Pictures must not appear in the copy. Restate exactly the lines below from the one with "Disable the André user toggle" through the one with "Task: Click the OK button", inclusive.

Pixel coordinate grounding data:
#####
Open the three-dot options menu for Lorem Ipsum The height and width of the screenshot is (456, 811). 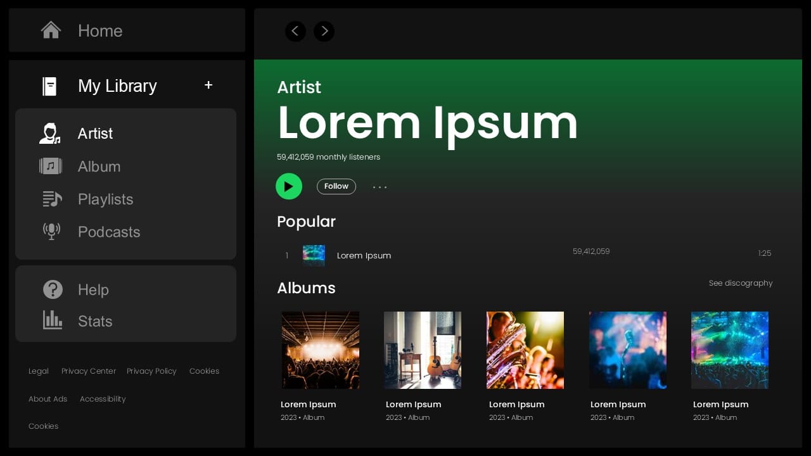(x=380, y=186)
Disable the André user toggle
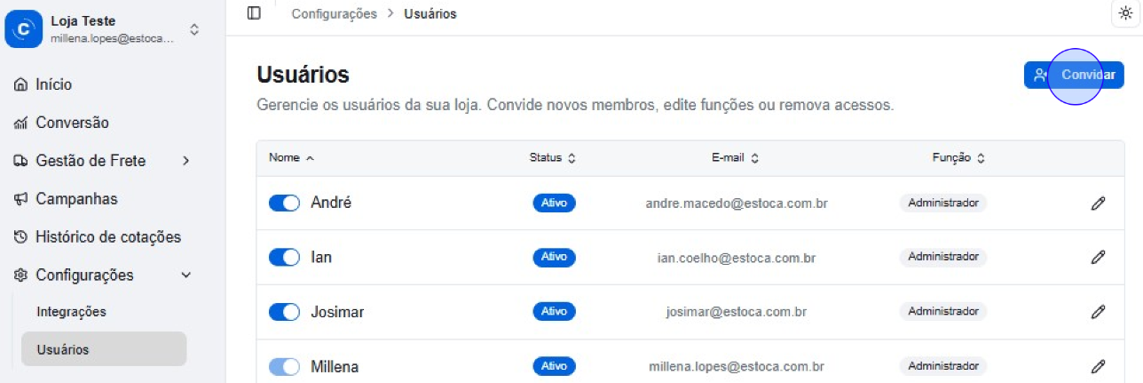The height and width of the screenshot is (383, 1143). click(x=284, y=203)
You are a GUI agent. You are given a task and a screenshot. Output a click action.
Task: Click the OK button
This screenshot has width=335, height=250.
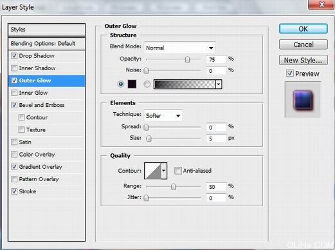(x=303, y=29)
#####
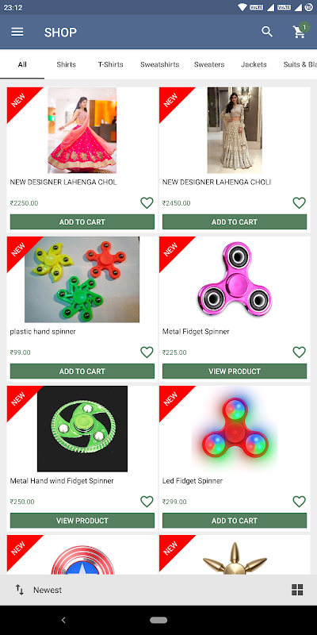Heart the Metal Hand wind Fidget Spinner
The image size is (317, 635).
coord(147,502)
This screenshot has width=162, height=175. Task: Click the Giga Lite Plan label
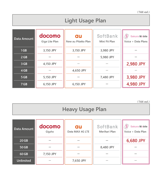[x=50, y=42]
#####
• [Reply]
Disable the André user toggle
The height and width of the screenshot is (383, 1143). click(x=284, y=203)
You are a GUI agent. You are given a task and a screenshot. Output a click action.
Task: Click the OK button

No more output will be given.